***** Given data

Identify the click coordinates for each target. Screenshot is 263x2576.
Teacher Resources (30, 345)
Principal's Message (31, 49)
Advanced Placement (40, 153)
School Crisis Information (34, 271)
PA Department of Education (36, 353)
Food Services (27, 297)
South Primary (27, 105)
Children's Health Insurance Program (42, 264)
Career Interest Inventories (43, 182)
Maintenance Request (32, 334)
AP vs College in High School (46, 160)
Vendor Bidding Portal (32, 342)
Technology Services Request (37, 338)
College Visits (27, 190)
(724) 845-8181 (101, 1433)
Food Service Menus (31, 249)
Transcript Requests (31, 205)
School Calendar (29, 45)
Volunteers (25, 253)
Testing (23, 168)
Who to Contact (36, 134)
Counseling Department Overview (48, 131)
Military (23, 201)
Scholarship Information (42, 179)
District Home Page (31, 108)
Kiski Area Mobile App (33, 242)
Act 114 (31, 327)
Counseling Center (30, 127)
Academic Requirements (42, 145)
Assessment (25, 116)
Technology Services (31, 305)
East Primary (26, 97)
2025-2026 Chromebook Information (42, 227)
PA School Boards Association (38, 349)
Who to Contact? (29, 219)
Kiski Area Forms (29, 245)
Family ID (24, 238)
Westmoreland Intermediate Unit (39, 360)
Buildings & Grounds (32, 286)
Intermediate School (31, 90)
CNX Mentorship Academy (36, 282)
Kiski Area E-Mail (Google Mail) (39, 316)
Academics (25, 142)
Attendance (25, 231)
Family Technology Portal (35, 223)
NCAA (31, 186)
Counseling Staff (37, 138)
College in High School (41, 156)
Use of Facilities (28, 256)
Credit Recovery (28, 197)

**********

Working through the data above, find every line holding "Kiski" and copy it.

Kiski Area Mobile App (33, 242)
Kiski Area Forms (29, 245)
Kiski Area E-Mail (Google Mail) (39, 316)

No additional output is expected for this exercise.